That, however, was strictly a disclosure law. Nothing precluded the lots from being sold as long as buyers were informed supply is not there.

That led to the 1980 Groundwater Act which covers basins in the state’s “active management areas,’’ including Phoenix and Tucson, and added teeth to the supply requirement. But, with few exceptions where cities and counties have adopted their own mandates, the 1970s law requiring only disclosure, with no barrier to construction and sales, still exists.

“We have enough”

Petersen said that level of assurance is unnecessary.

“This is insane,’’ he said. “When you go to the gas station, do you get a 100-year gas supply? When you go shopping, do you need 100 years’ of food?’’

He said there’s no reason that number can’t be chopped — by a lot.

“We have enough,’’ Petersen said. “And we have the modeling and the regulation. It’s right for housing.’’

Ferris said the Senate president is way off base.

“I would say just the opposite,’’ said Ferris, who is senior research fellow at the Kyl Center for Water Policy at Arizona State University.

“Why not more than 100?’’ she said. “Are we going to just say after 100 years that people are just going to close up shop and move away?’’

Petersen countered that other states seem to do just fine without such a requirement.

Ferris said that’s not a valid comparison.

“Have other states had as much land fraud as we’ve had?’’ she asked.
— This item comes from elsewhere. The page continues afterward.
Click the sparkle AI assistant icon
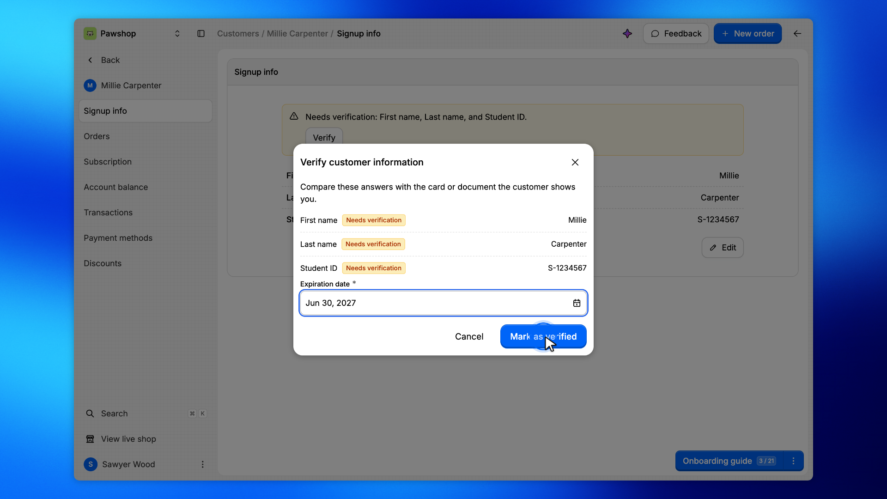[627, 34]
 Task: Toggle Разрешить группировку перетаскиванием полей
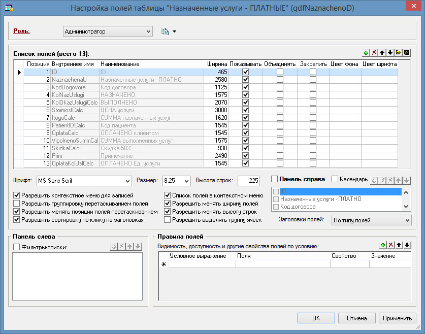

There’s also another relevant bit of Arizona history, Ferris said: The murder of Arizona Republic reporter Don Bolles in 1976 because of his reporting on land fraud schemes.

Petersen brushed aside questions of whether Arizona, as a desert state, is different and has different needs in terms of an assured water supply requirement. He said the climate is the same in much of California.

“Everybody says we don’t want to be California,’’ Ferris responded.

“So I’m not sure why that’s the comparison,’’ she said. “California has been struggling with its water supplies for a long time.’’

While the snowpack of the last winter provided some relief there, Ferris said that’s not a solution.

“There are areas of the state that have mined their groundwater almost into extinction,’’ she said.

“Created an image of Arizona”

Much of Petersen’s push stems from the Arizona Department of Water Resources’ decision earlier this year to halt new development in areas around Buckeye and Queen Creek on the fringes of the Phoenix metro area.

Petersen noted the water shortage cited by the state was 4.9 million acre-feet over the next century, about 4% of the anticipated need. An acre-foot is generally considered enough to serve three families for a year.

But that 4% gap in the 100-year supply was enough for ADWR Director Tom Buschatzke to declare those areas off limits to new development and provoke the headlines that Petersen decries.

“A model that put us off by four years created an image of Arizona that we have no water,’’ Petersen said.

Lost in all of that was that nothing in the order brought all development in the Phoenix metro area — or anywhere else in the state — to a halt, at least not at this point.

That’s because all existing municipal and private water companies are currently presumed to have their own 100-year supply. So anyone the utility agrees to serve who is seeking to build homes within that service territory is presumed to have the amount of water required — and can start construction without further state approval.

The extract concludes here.